В центре ямы обнаружилось то, что Роджер смутно подозревал с самого начала: небольшое озерцо. Не больше сотни шагов в диаметре. Сейчас оно, правда, было покрыто у самой кромки воды тончайшим слоем льда, но к обеду эта корочка без сомнения растает.

Роджер достал из набедренного кармана портативный анализатор, который изучил и сунул в карман комбеза ещё в самом начале, сразу после приземления. Опустил в воду:

— Ну-ка, посмотрим. — взгляд на то, что написал в окошечке встроенный микрочип, не порадовал, — Я так и думал. Слишком много карбонатов. Что вполне понятно — карст же. Стало быть — супержёсткая. Дальше. С солями кальция полегче. Не более двух на литр. Калий, магний… Многовато. Что странно — откуда они здесь: в дождевой или талой воде солей, по идее, быть не должно. Ладно. Главное — пить можно. Но! Только прокипятив. Мне вовсе не улыбается, чтоб у меня в сосудах тела откладывались разные корочки магниевых и калиевых солей. У нас здесь докторов нет. Лечить атеросклероз не у кого. Да и банальный понос не хотелось бы подцепить из-за местных бацилл-бактерий. Я, конечно, свято верую в эффективность сделанной нам прививки, однако бережённого Бог бережёт!

Пенелопа тяжко вздохнула. Очевидно, это должно было значить, что она сыта по горло его «тупым и плоским» юмором.

Роджер двинулся по кромке почти круглого озера. Его напарница, тихо покряхтывая, и сердито сопя, последовала за ним. Они всё ещё старались не шуметь, и двигаться медленно. Но из чащи никто не показывался. Впрочем, тишина, стоявшая вокруг, не позволяла расслабиться: имелось в ней нечто настораживающее…

Проклятые инстинкты. Их-то не призовёшь к порядку. Да и хорошо.

Глядишь — и выжить удастся. С ними. С инстинктами-то.

Затянувшееся молчание прервала женщина:

— Роджер. У меня не выходят из головы чёртовы мураши. Раз они отгрохали себе такой холмище, значит — находят здесь чего пожрать. Вопрос только — чего?!

— Не парься. Не думаю, что это обязательно — какая-то мясная добыча. Муравьи, если вспомнишь учебники биологии, — Пенелопа на этот раз для разнообразия не фыркнула как обычно, а зарычала, — отличные не только охотники, но и фермеры.

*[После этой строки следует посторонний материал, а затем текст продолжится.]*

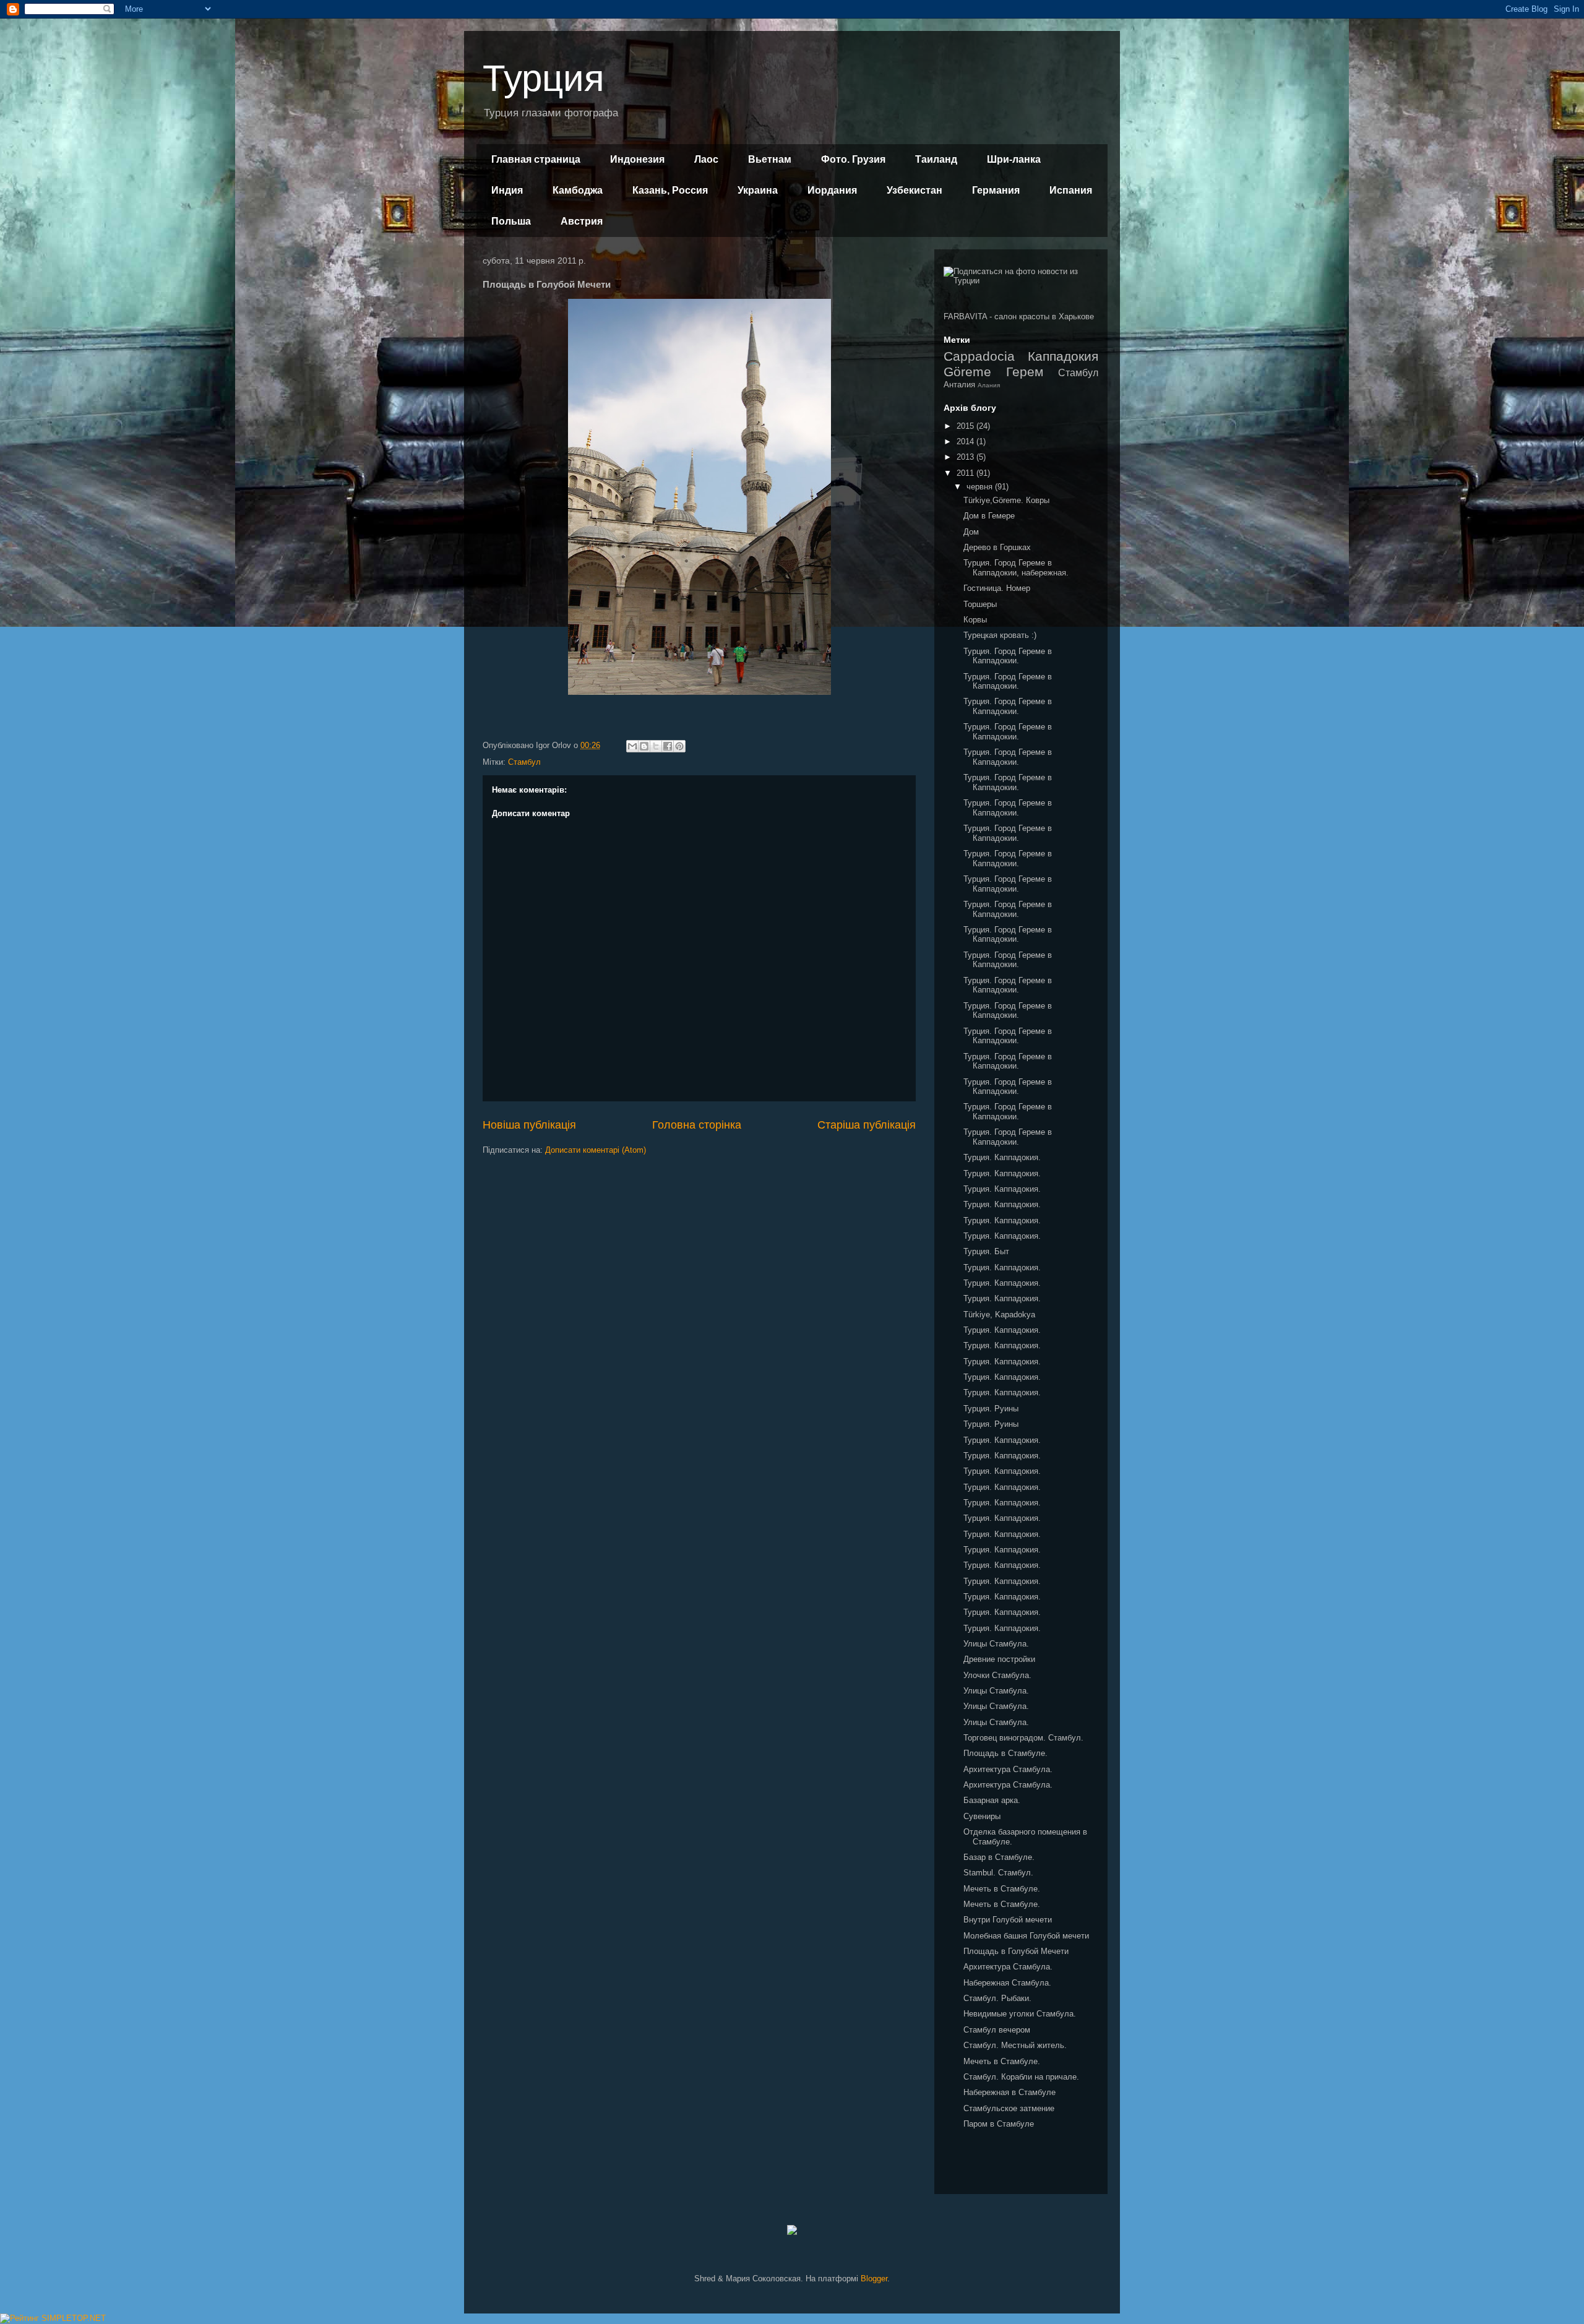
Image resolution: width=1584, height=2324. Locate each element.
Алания (989, 385)
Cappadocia (979, 356)
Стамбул (524, 762)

Они пережёвывают какие-то там листья в субстрат, и на нём выращивают грибы. Там, в глубине муравейника. Где всегда тепло.

— Ага, отлично. Я рада за них. Только вот… Где они листья-то берут?!

— А …рен его знает. Сам недоумеваю. Хотя пара-тройка мыслей у меня имеется.

— Поделишься?

— Да. Вот мне, например, бросилось в глаза, что муравейник прямо-таки примыкает к стене. Стало быть, в ней — наверняка есть куча отверстий, ведущих вглубь скал. А там, как мы уже видели в «крысячей» норе, могут расти и лишайники, и другие грибы, и… Клещи там всякие, тараканы. Тараканы, если не знаешь — могут вообще выдерживать до десяти тысяч рентген. Так что как одно из звеньев пищевой цепи — заслуживают. Если не уважения, так хотя бы признания. Да мало ли чего ещё тут живёт. Жаль, что мы не учёные с целым арсеналом чувствительных приборов — быстро просветили бы всю почву до дна ямы, например, гамма-сканнером, да всё узнали… Но раз есть муравейник, стало быть есть и пища, которую муравьи едят. Правда, это не значит, что она съедобна для нас!

Говорю же: биомасса, которую используют для поддержания популяции и жизни муравьи, тут может быть весьма разнообразна. И помимо традиционных листьев и лишайников с грибами её тут может иметься до фига.

— Я счастлива. За биомассу. Но сможем ли, и правда — мы чего-нибудь из неё съесть?

Роджер, отметив, что вчерашнее раздражение к его напарнице вернулось, и не помог никакой самоконтроль, пожал плечами:

— А …рен её знает. Поживём, походим, осмотримся, авось и узнаем!

Пенелопа буркнула:

— Лишь бы нам самим к этому моменту не стать чьим-то обедом. Или ужином.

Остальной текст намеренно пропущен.